The next morning I went out with the rising sun. I traced the fresh tire tracks, following the car a few miles into familiar woods. It was noon when I found the spot of the grenade. The space around the blast was coated in red: thick blood and animal viscera dripped from the tree trunks. I threw up, but the scene did not disturb me—it was a gut reaction. I examined the small crater, noting the absence of the body and the extent of the gore.
*
It was that week after that my mother noticed the blood coming from the barn. My father told her it was nothing to worry about, just the remnants of their nightly hunting. His cheeks were sunken and grey, the bruises under his eyes deep in his skin; he didn’t shave anymore. My brother simply stared. He had stopped blinking, recently.

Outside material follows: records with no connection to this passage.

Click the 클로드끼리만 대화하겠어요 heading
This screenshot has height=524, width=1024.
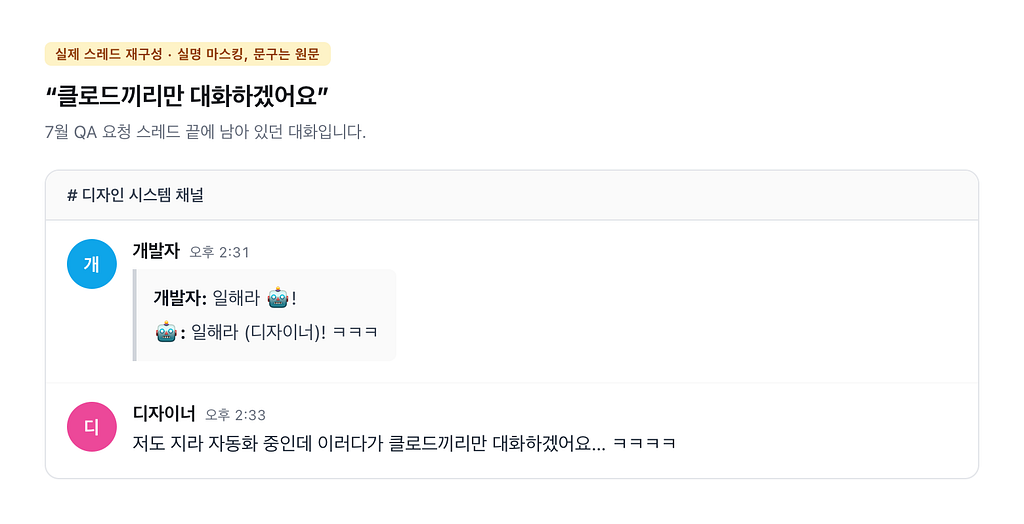[187, 96]
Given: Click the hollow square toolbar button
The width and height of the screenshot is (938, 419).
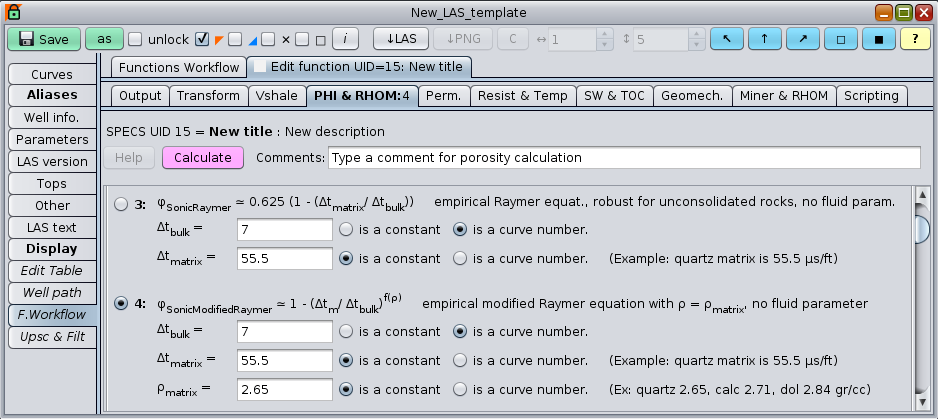Looking at the screenshot, I should pos(840,39).
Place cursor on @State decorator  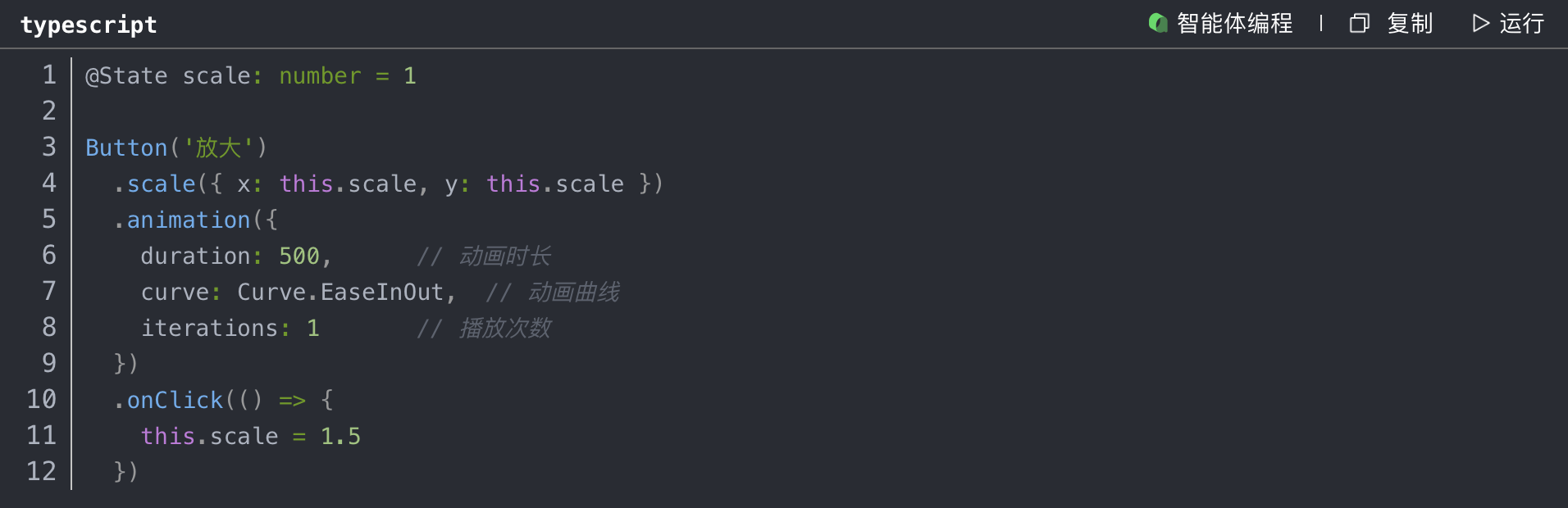[x=126, y=76]
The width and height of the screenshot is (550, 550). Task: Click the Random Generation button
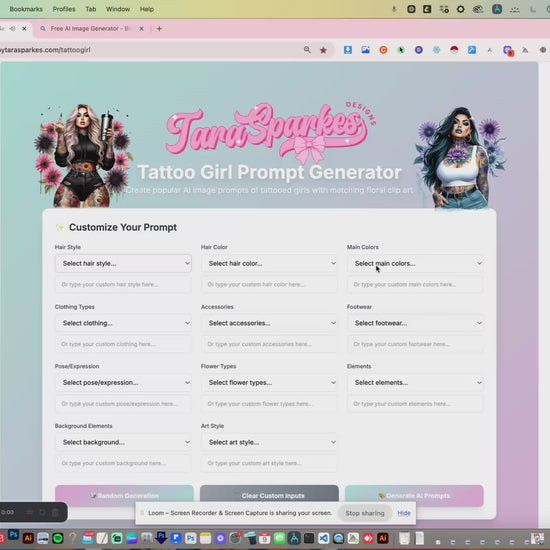click(124, 496)
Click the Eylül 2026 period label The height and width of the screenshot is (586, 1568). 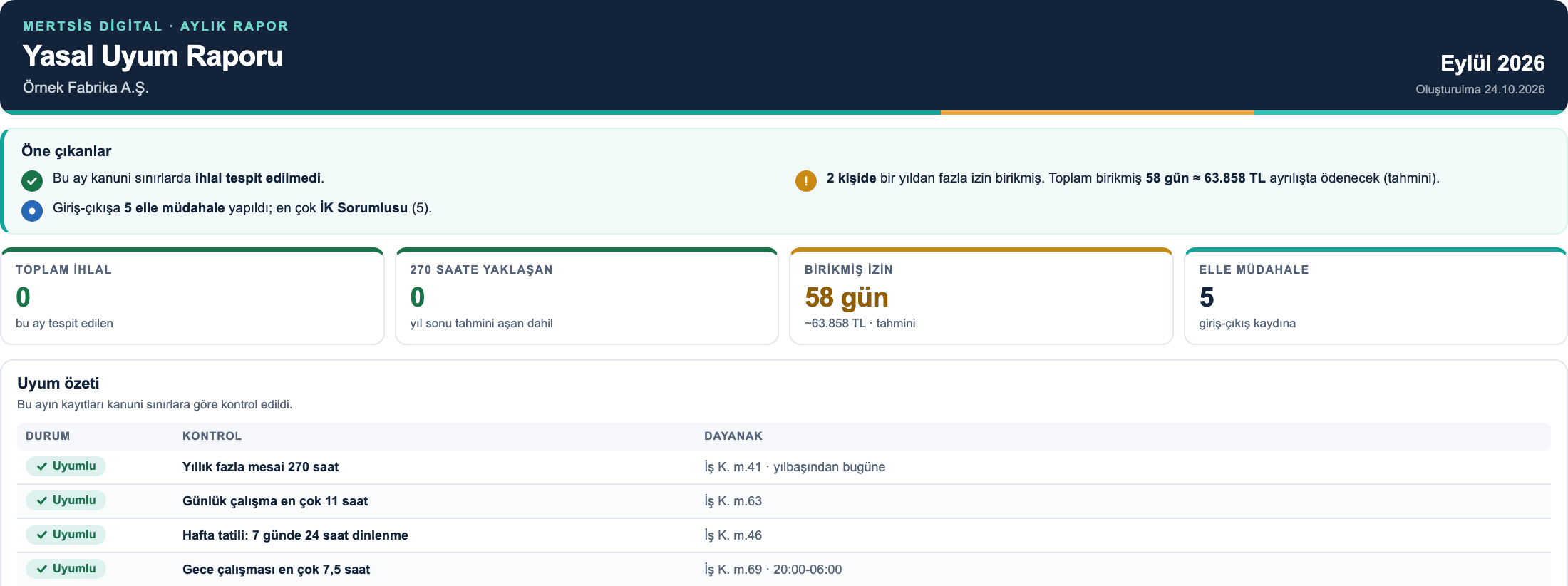coord(1492,63)
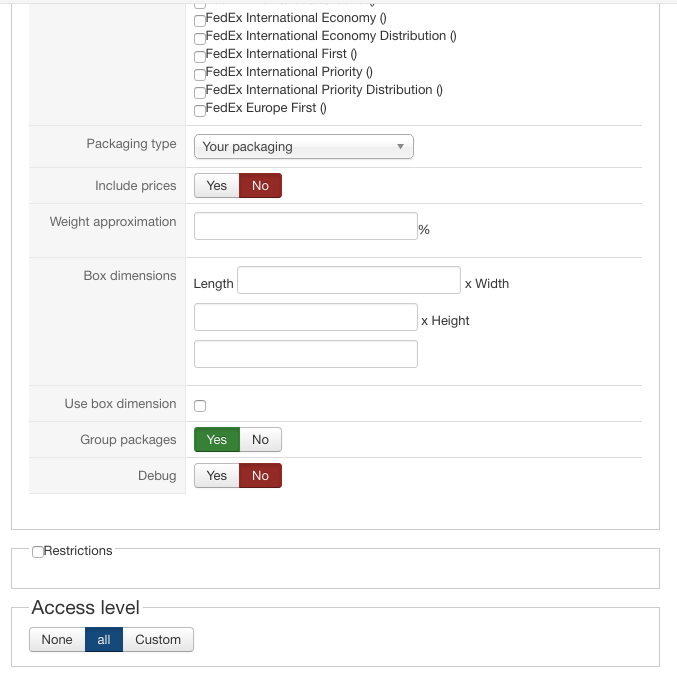Tick the FedEx International First checkbox

pos(200,56)
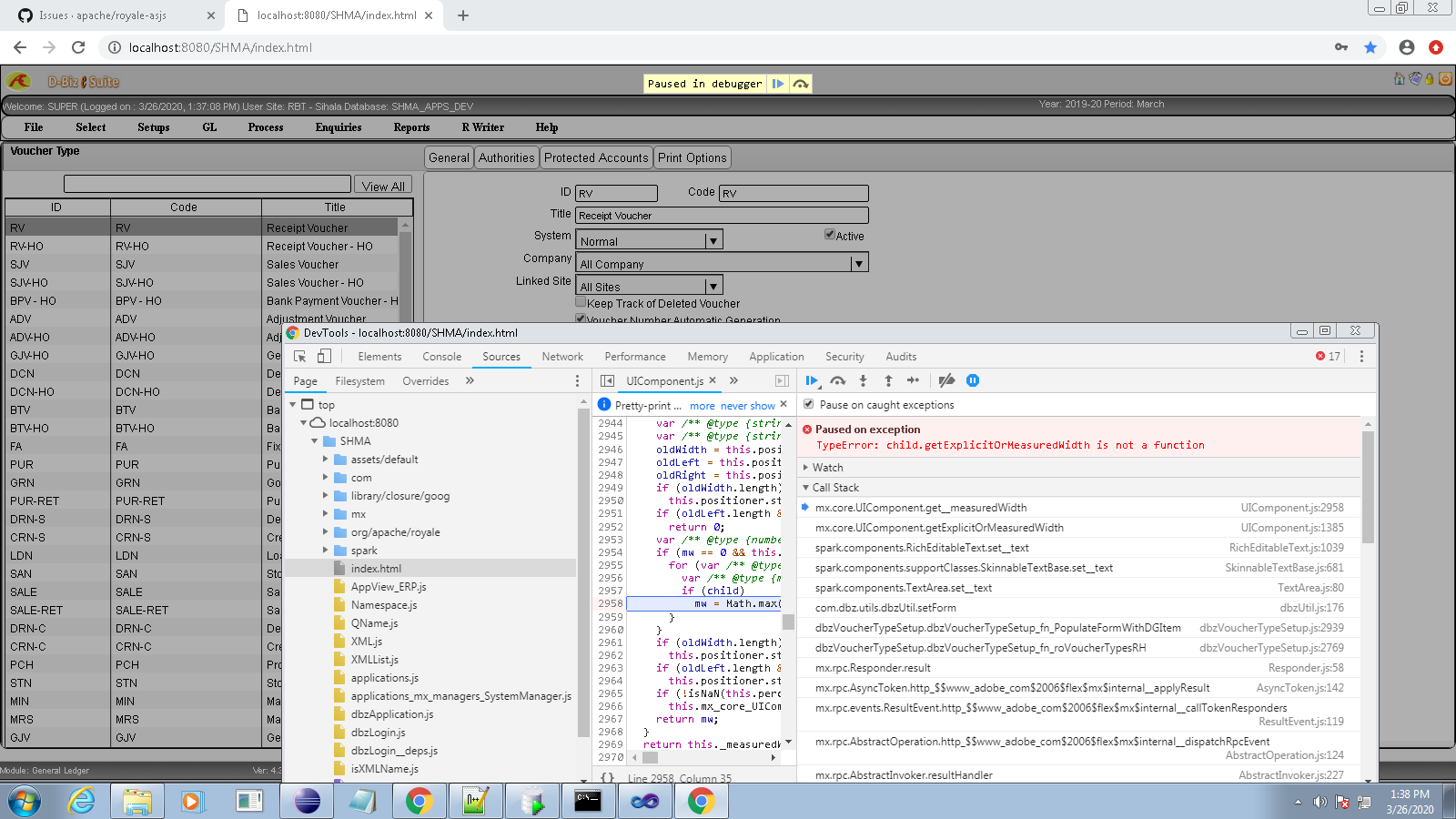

The next day, my father came home quiet and withdrawn. He had been fired for falling asleep on the job and assaulting a co-worker. We ate dinner in silence and tension; my father and my brother left immediately afterwards to go hunting. I fell asleep before the Cadillac returned.
My brother and my father didn’t come home that night. I went out the next morning to feed the sow when I noticed a trail of blood leading from the carport to the front of the barn. On the handle of the door, my brother’s arm dangled. I sagged, tilting my head: shock. The palm was wrapped tightly around the iron. Just the arm; it was severed at the shoulder, as if by an axe. I looked at the farmhouse and back at the arm. I couldn’t blink. There was dirt and red caught in the fine blonde hair of the forearm.
I went to the porch and told my mother to stay inside and call the police. Alone outside the barn door, I placed my hand over my brothers: it was cold and wet with the morning dew. Tensile young skin, solid and cold and firm. I opened the barn.